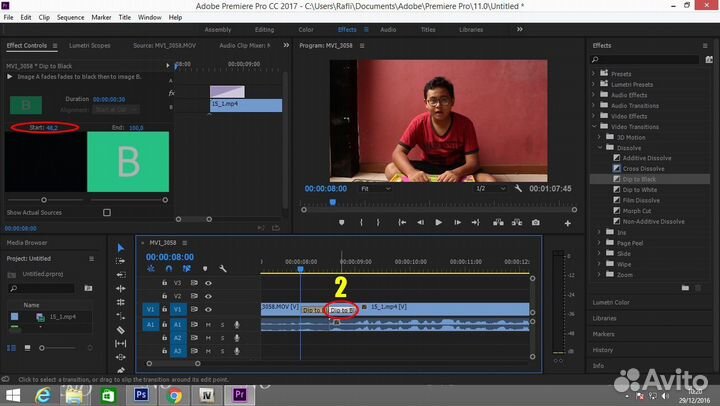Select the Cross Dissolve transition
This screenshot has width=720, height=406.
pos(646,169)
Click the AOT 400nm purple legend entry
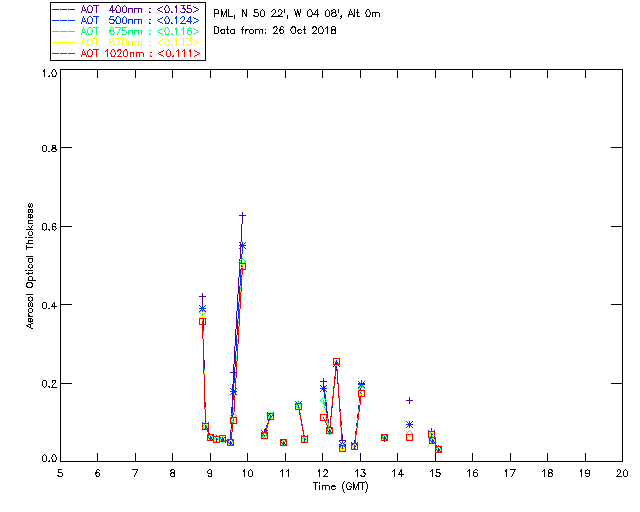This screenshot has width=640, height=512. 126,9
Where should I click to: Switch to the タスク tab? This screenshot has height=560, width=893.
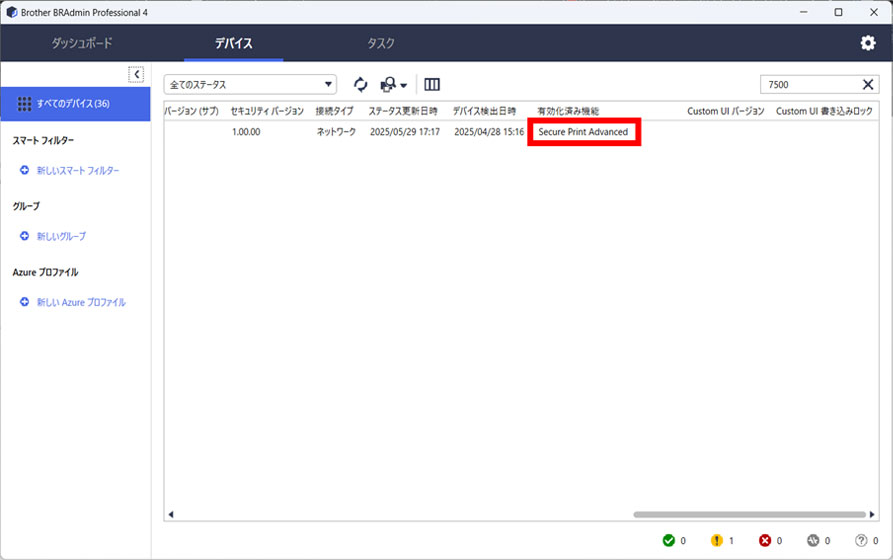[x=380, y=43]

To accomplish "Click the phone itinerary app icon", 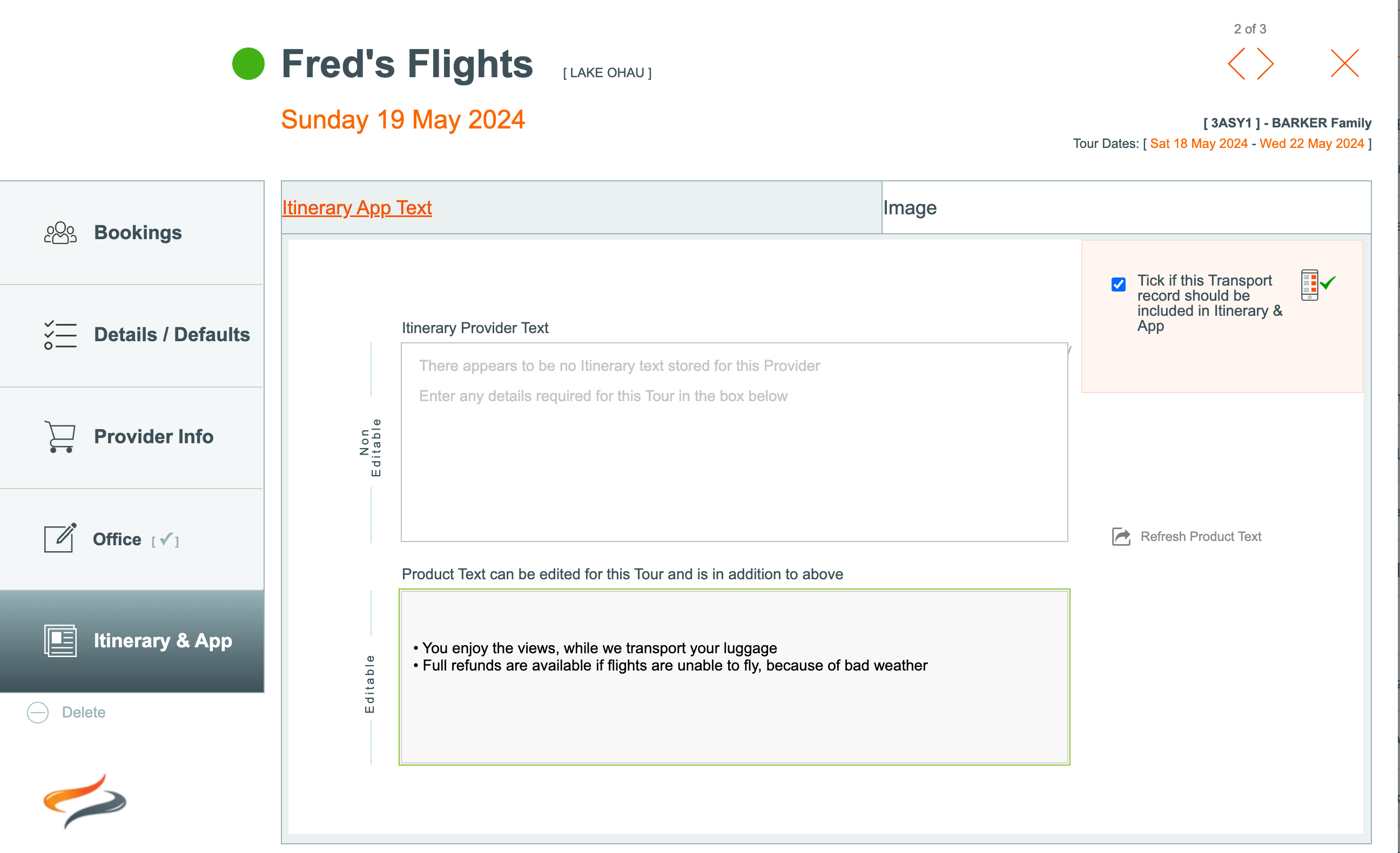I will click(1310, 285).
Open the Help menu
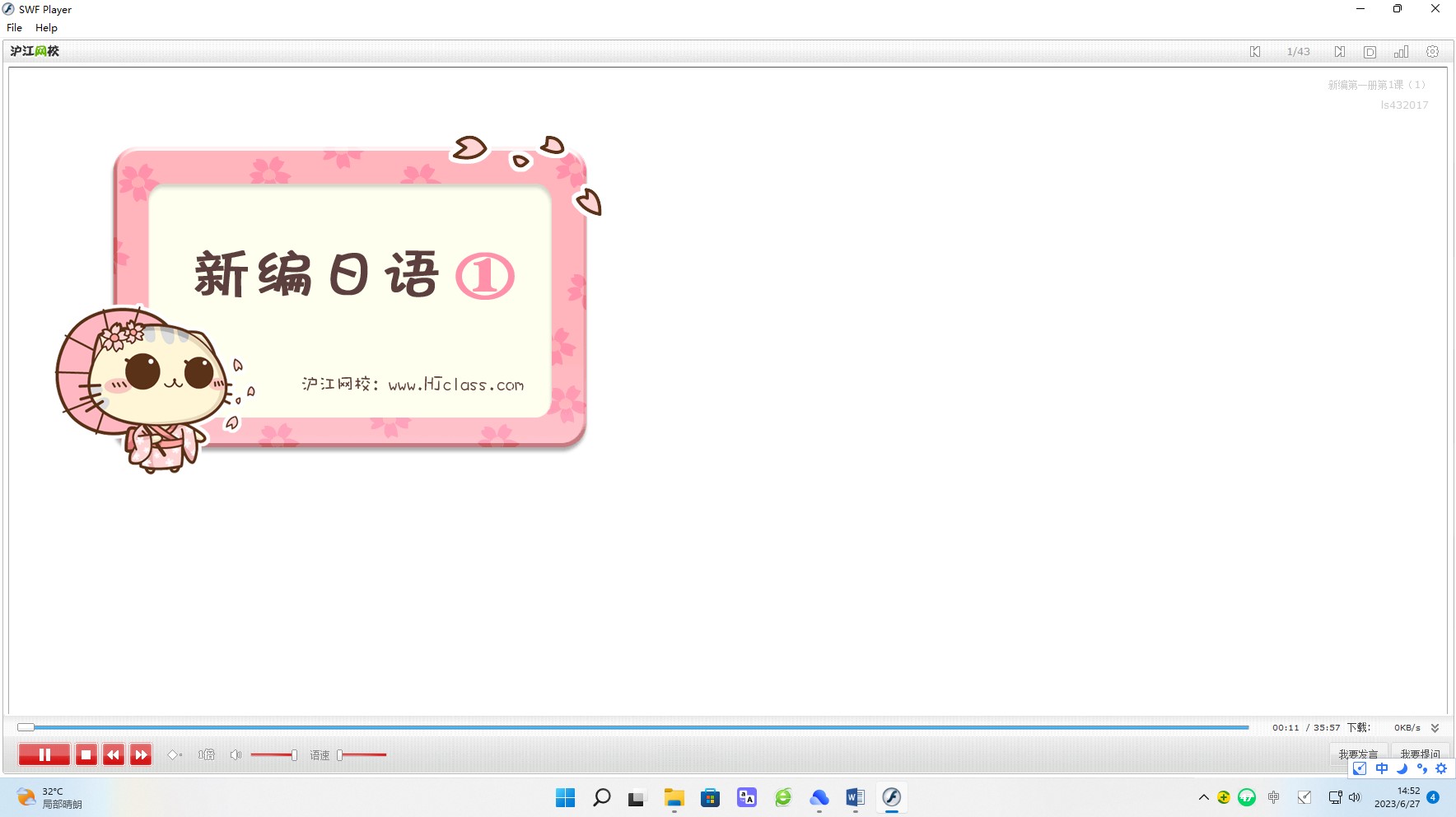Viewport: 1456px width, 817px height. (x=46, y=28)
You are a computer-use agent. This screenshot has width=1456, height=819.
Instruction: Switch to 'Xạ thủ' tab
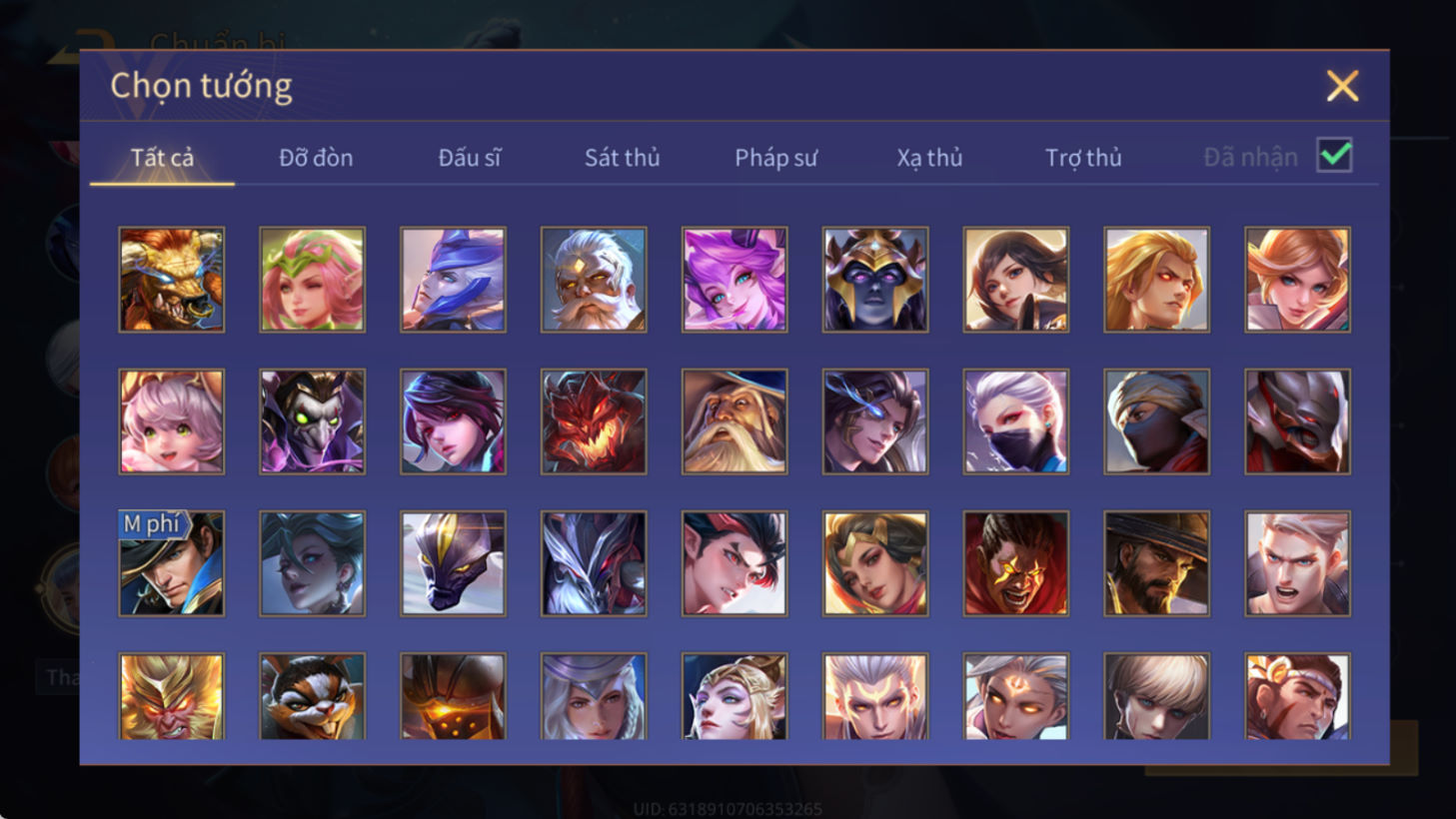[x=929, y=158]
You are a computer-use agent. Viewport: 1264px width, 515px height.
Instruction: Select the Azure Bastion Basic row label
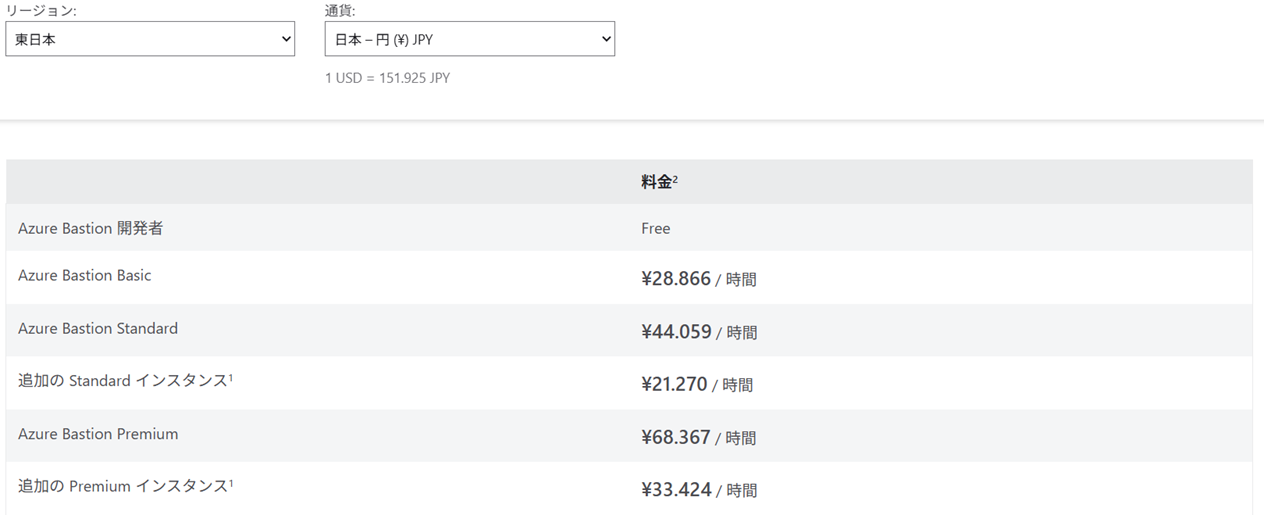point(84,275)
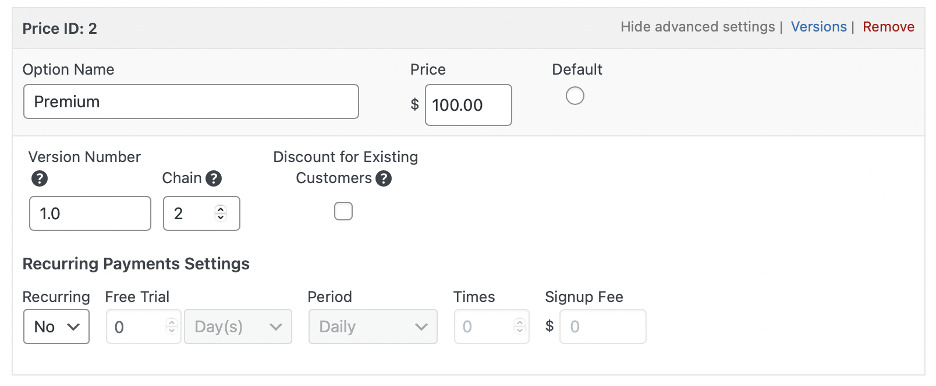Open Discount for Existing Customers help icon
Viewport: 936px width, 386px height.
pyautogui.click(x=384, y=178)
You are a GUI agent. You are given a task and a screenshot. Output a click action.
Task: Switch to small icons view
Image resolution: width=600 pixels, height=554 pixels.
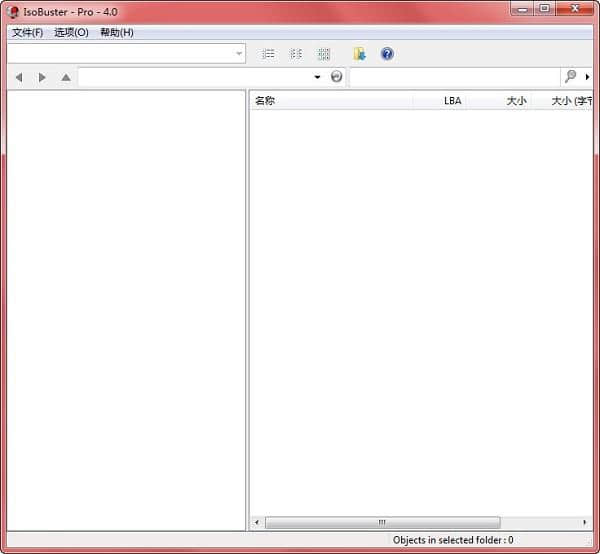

════════════════

▶ **Instructions for the task**
Take the line containing "Task: Switch to small icons view" and every line after it up to the end of the data, and write them out exactly, without the pictures.

▶ **Answer below**
Task: Switch to small icons view
Image resolution: width=600 pixels, height=554 pixels.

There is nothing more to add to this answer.